For those things that have been called paradise
and will never be called so again
where the lion might have laid down with the lamb
if the lamb had not grown absent from the beginning;
where the elephant might not have struck fear in the lion
before its ability to swim through air was granted;
where the rhinoceros would not have feared to intrude
upon the elephant’s towers despite his armor
and sulked around angry, like hammer on forge,
for a way into water; where oryx, kudu, springbok,
all the supernal antelopes in their dancing trances
would not have had to sample the wind at every instant –
there where the things called paradise in the beginning
might have been able to continue in that calling forever,
or for a length of time that could be called forever,
when all else crumbled in the world around them.

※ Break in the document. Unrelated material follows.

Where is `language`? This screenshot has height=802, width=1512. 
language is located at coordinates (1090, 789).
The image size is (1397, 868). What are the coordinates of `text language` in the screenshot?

                                         *******

When the sun had burnt your sight to glass
yet you continued measuring the heights
and nonetheless transferred the twenty-two thousand paintings
left by the ancients onto notebooks where they could be still
as the old records, nailed, burnt, brushed into the rocks,
still and available to study by man’s mind
wanting to catch the first beat of this organ
when the ancients agreed to fix the springtime of the eye.
Further east, those who keep our root alive,
unable to persist on their own lands
for fear they should endanger the pristine view
of the animals beloved by travelers and banks
and where the furrows of the diamond mines
have turned to blood along the continent –
the whole dimension of the continent at war –
so that diamond has truly turned to ruby
but without the ruby’s value,
those things that were once baptized paradise
especially the backbones of mankind
now bear the label trash, thrown out like garbage
to hunt for rats and mice and scorpions.
Among the trash: arms, legs, feet, hands
hacked from the tribal bodies, feeding with blood
the blood-stone’s brilliance.

                                         *******

Where the mountains are eroded down to granite:
huge breast-like structures spaced over the desert,
the spaces themselves coming to be admired,
the relationship between the spaces hailed as beautiful –
and below them the immense congregation of sands
covered with thorn tree and acacia, the lion’s prides.
Here is the male lion, his maleness behind him
between his legs; here is an oryx dead of disease,
only the maleness torn out by a predator;
here is root threatened: sky wrapped in mourning winds,
while jubilant earth covered with fallen stars
sings these to flowers among her proven thorns.
On one rock painting, six tall men, down from the north,
carrying baskets on their heads – the oval pattern:
clearly they can be called baskets from their position
but there is no message from that wounded time
concerning their contents, these were not painted:
were they fruit, were they greens, were they honeys,
were they things once called paradise, that will not come again,
will never be called paradise again – for the lack of land’s root?


Brandberg – The Erongos
November 2003

Harald Pager, an Austrian working in the Brandberg Mountain, Namibia, discovered some 900 sites containing rock art which he painstakingly documented from 1977 until his death in 1985. In these years, living in the caves and sleeping on grass beds, he recorded some 43.000 figures onto six kilometers of drawing paper. This extraordinary achievement is documented in several huge volumes published by the University of Cologne, Germany. Some of his original work, saved from aging, is preserved at the University of the Witwatersrand, South Africa. [NT]

This poem previously appeared in Recollections of Being, published in 2004 by Salt, Cambridge, UK.